Text segment ::
Essays · Movies

‘In Fabric’ Cements Peter Strickland’s Singularity as a Filmmaker

Nobody makes movies as lush, witty, wonderfully bizarre, and strangely sexual as Peter Strickland.
In Fabric
By  · Published on May 6th, 2019

When was the last time you saw a colored pencil drawing of a village worshiping Gwendolyn Christie’s anus? Exactly. You haven’t. Peter Strickland doesn’t make movies you’ve seen before. He writes and directs films that breach new creative territory. He is the epitome of a singularity in modern filmmaking. And that’s saying a lot for someone who doesn’t have numbers on his side. Strickland’s films don’t have towering budgets, major stars, wide distribution, or significant box office returns. Luckily for us, he keeps getting fresh screenplays financed and produced. It’s an anomaly worth celebrating.

For those unfamiliar with Strickland, it’s nearly impossible to relate him to other filmmakers. The only director that creates an unforgettable high-art cinematic experience as ornately unnerving, unpredictable, inexplicable, and magnificent as Strickland is Lucile Hadžihalilović (Innocence, Evolution). And that’s not to say their films are similar; instead, they exist on the same plane of originality and artistry others with their minds haven’t been able to achieve at such a level.

Stored data ::
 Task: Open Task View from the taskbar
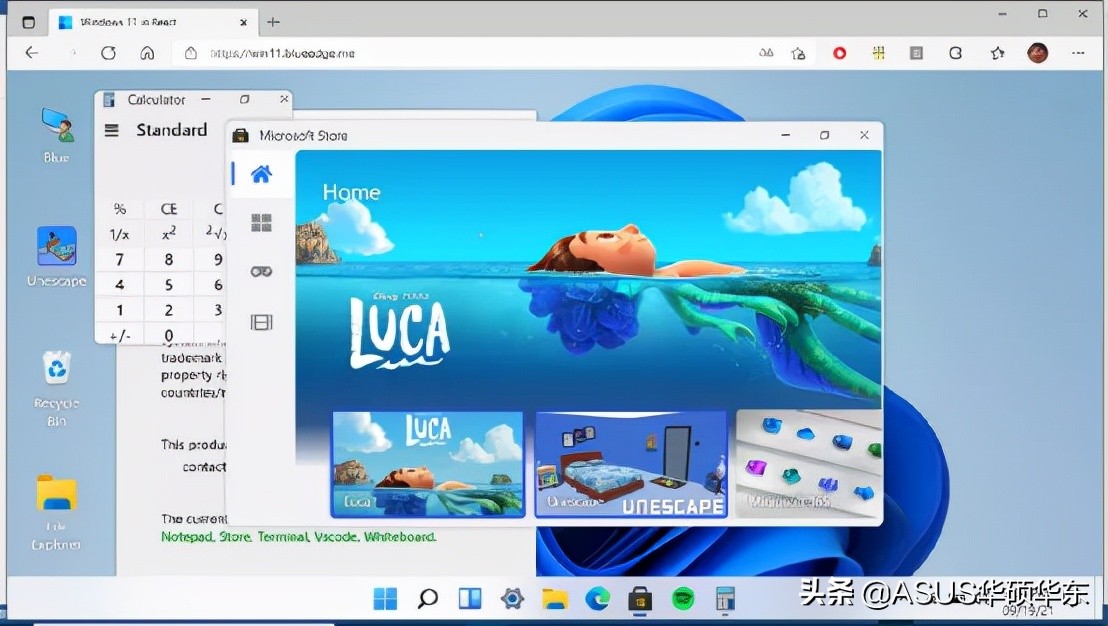469,598
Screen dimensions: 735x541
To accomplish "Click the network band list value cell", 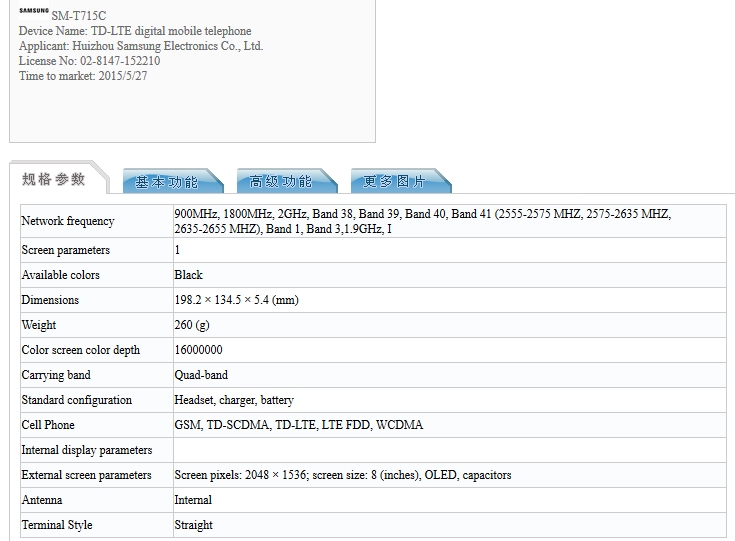I will pyautogui.click(x=422, y=221).
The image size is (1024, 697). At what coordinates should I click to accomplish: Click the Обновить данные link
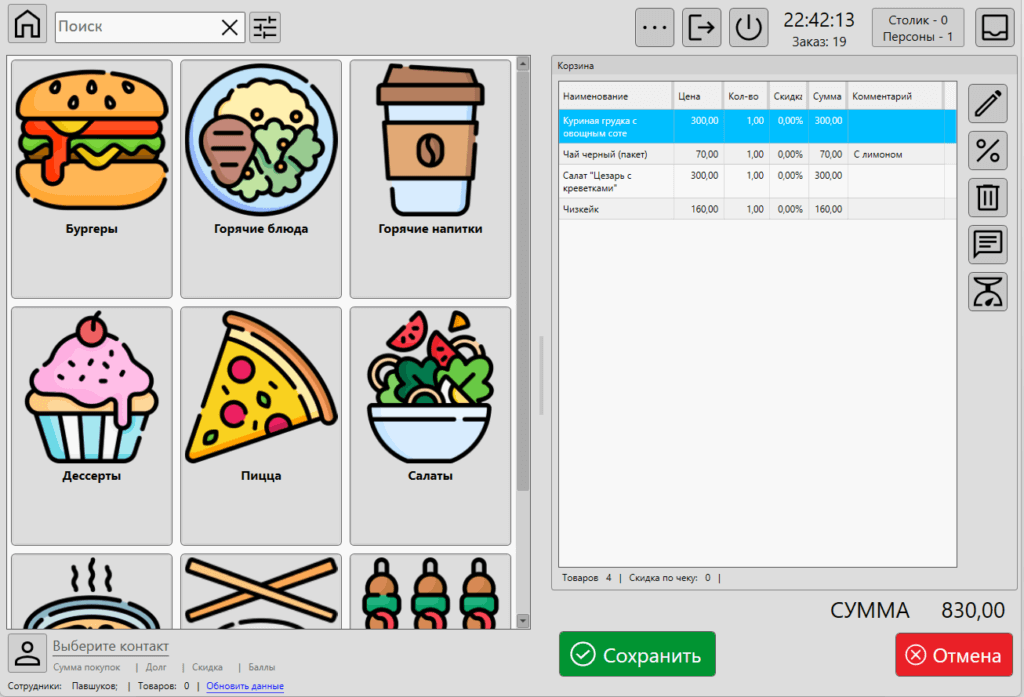[245, 686]
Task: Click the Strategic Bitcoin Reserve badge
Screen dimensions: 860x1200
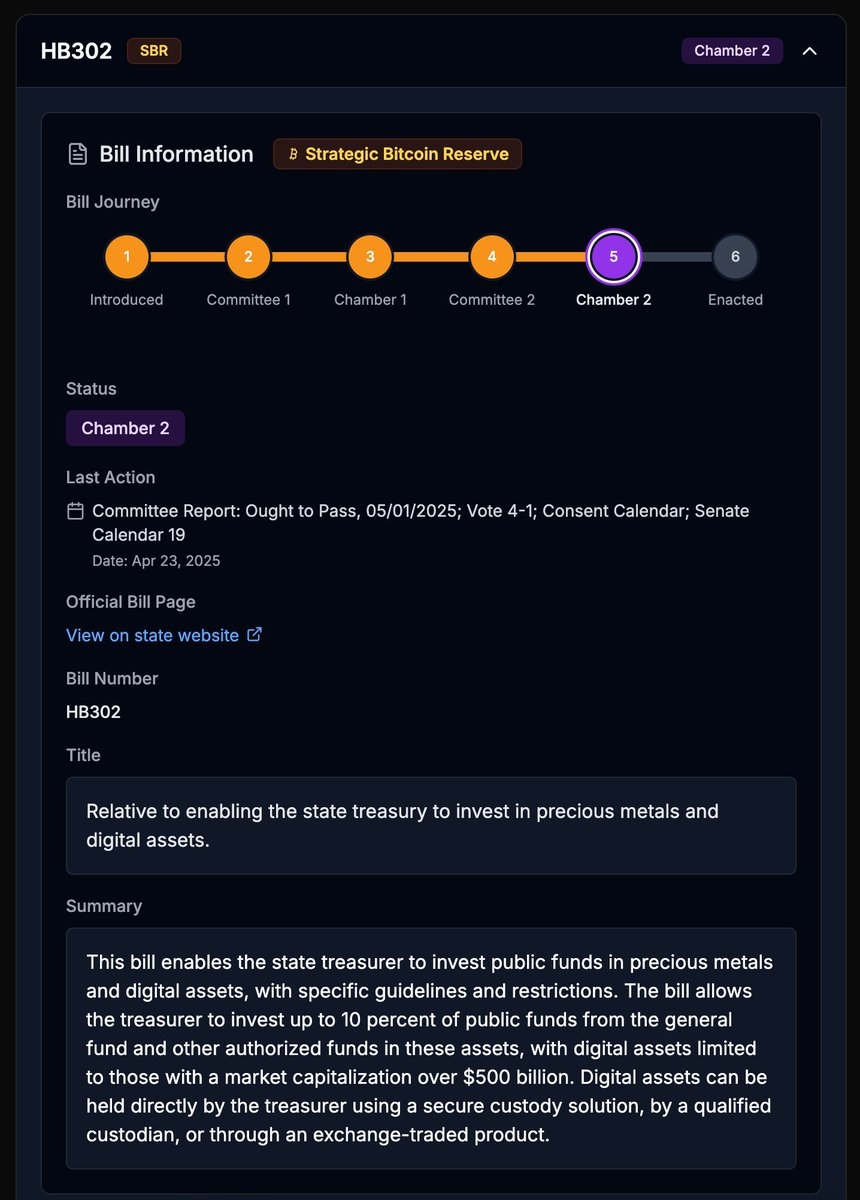Action: pos(397,154)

Work to complete ::
a - According to the essay on Peter Strickland, which director is the only one whose films are as unnerving, unpredictable, and magnificent as his?
b - In the essay on Peter Strickland, repeat word for word the passage that begins at the words "Essays · Movies" and stops after "anomaly worth celebrating.".

Solutions to the exercise ::
a - Lucile Hadžihalilović

b -
Essays · Movies

‘In Fabric’ Cements Peter Strickland’s Singularity as a Filmmaker

Nobody makes movies as lush, witty, wonderfully bizarre, and strangely sexual as Peter Strickland.
In Fabric
By  · Published on May 6th, 2019

When was the last time you saw a colored pencil drawing of a village worshiping Gwendolyn Christie’s anus? Exactly. You haven’t. Peter Strickland doesn’t make movies you’ve seen before. He writes and directs films that breach new creative territory. He is the epitome of a singularity in modern filmmaking. And that’s saying a lot for someone who doesn’t have numbers on his side. Strickland’s films don’t have towering budgets, major stars, wide distribution, or significant box office returns. Luckily for us, he keeps getting fresh screenplays financed and produced. It’s an anomaly worth celebrating.